Diese Ergebnisse werden nicht nur durch einen systemischen Review aus dem Jahr 2014 mit insgesamt 734 Patienten, sondern auch durch eine aktuelle Studie mit 354 Teilnehmern mit benigner Prostatahyperplasie untermauert.7 Bei letzterer Studie wurden durch 320 mg eines Sägepalmenfrüchteextraktes (Lösungsmittel: n-Hexan) nicht nur die typischen Symptome wie vermehrtes Harnlassen, Nykturie und Harnretention vermindert, sondern auch die Symptome einer erektilen Dysfunktion verbessert.8 Ähnliche Ergebnisse ergab auch eine Metaanalyse aus 27 Studien aus dem Jahr 2018. Auch hierbei erwies sich ein Sägepalmextrakt (Lösungsmittel: n-Hexan) als wirksam und sehr gut verträglich.9

Sägepalme © Shutterstock
Zahlreiche Studien belegen die gute Wirksamkeit und Verträglichkeit von Sägepalmenfrüchteextrakten bei benigner Prostatahyperplasie. © Shutterstock

In einer koreanischen Studie erhielten jeweils 60 Männer mit benigner Prostatahyperplasie 0,2 mg Tamsulosin bzw. 0,2 mg Tamsulosin plus 320 mg eines Sägepalmenfrüchteextraktes.

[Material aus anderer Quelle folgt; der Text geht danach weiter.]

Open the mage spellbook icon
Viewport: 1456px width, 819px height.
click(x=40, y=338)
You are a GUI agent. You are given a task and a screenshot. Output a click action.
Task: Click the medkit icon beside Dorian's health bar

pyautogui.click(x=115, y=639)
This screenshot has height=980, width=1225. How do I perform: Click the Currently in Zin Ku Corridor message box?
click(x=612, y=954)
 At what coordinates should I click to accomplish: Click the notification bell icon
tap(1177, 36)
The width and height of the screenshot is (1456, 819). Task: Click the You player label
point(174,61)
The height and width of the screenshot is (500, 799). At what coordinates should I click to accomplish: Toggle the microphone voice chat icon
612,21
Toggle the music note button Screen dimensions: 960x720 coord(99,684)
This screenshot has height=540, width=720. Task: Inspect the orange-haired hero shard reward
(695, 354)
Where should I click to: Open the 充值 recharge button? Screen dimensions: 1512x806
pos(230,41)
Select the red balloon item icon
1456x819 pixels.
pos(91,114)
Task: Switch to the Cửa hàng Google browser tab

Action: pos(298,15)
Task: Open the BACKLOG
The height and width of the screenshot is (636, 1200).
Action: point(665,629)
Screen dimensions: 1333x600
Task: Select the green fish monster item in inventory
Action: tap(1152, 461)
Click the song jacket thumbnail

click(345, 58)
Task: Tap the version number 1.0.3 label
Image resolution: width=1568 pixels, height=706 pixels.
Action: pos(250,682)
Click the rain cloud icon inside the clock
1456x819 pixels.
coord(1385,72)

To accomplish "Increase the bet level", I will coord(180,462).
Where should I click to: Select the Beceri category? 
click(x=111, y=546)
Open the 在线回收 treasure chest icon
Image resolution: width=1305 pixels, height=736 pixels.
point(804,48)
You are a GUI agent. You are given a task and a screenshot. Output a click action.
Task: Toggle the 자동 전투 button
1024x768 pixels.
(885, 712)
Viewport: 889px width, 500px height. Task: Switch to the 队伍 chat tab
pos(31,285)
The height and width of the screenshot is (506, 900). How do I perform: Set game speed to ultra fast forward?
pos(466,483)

Die Symptome verbesserten sich in jener Gruppe, die Sägepalmenfrüchteextrakt und Tamsulosin erhalten hatte, signifikant stärker als in der Kontrollgruppe, die lediglich Tamsulosin verabreicht bekam.10

Ein mit n-Hexan gewonnenes Sägepalmextrakt erwies sich in einer Biopsiestudie bei Prostatitis als hilfreich, um das Entzündungsgeschehen zu beruhigen. Jene Personen, die sechs Monate lang 320 mg dieses Extraktes eingenommen hatten, wiesen am Ende der Studie signifikant verminderte histologische Entzündungsparameter gegenüber der Placebogruppe auf.11

Auch in einer weiteren Studie mit 206 Männern mit benigner Prostatahyperplasie erwies sich ein Sägepalmenfrüchteextrakt (Auszugsmittel: n-Hexan) als antiphlogistisch bei chronischer Prostataentzündung.12

In einer weiteren Erhebung konnte in einer multizentrischen Pilotstudie neben den typischen Symptomen der benignen Prostatahyperplasie auch die sexuelle Dysfunktion verbessert werden. Die Patienten hatten hierfür acht Wochen lang 320 mg eines Sägepalmextraktes (Lösungsmittel n-Hexan) eingenommen.13

Eine italienische Studie ergab einen Hinweis auf eine weitere mögliche Indikation: Die 56 Studienteilnehmer mit bakterieller Prostatitis wurden in zwei Gruppen aufgeteilt, wobei eine Gruppe 600 mg Prulifloxacin und die zweite Gruppe 600 mg Prulifloxacin plus ein nicht näher definiertes Sägepalmenfrüchteextrakt erhielt. Nach acht Wochen kam es in der Gruppe, welche die Kombination verabreicht bekam, zu einer signifikant stärkeren Reduktion der Schmerzen und der Probleme beim Wasserlassen.14

Dass die Ergebnisse aus In-vivo-Studien, wonach Sägepalme auch bei androgener Alopezie hilfreich sein kann, auch auf Menschen übertragbar sein könnte, legt unter anderem eine kleine Pilotstudie nahe. Darin wurden 50 freiwillige Männer zwischen 20 und 50 Jahren 24 Wochen lang mit einem topisch aufgetragenen Sägepalmenfrüchteextrakt behandelt. Bereits nach zwölf Wochen war eine vermehrte Haardichte feststellbar.15

Wissenschaftlich bewertete Anwendungen

Das HMPC hat ein Dickextrakt der Sägepalme (DEV 7– 11:1, Lösungsmittel: n-Hexan) zur symptomatischen Behandlung der benignen Prostatahyperplasie als medizinisch anerkanntes pflanzliches Arzneimittel („well-established use“) anerkannt, wobei vor Therapiebeginn ärztlich eine ernsthafte Erkrankung ausgeschlossen werden muss. Ein anderer Dickextrakt (DEV 7,5–14:3, Lösungsmittel: 90–96 % Ethanol) wurde vom HMPC dagegen als traditionelles pflanzliches Arzneimittel bei Beschwerden der unteren Harnwege infolge einer benignen Prostatahyperplasie eingestuft.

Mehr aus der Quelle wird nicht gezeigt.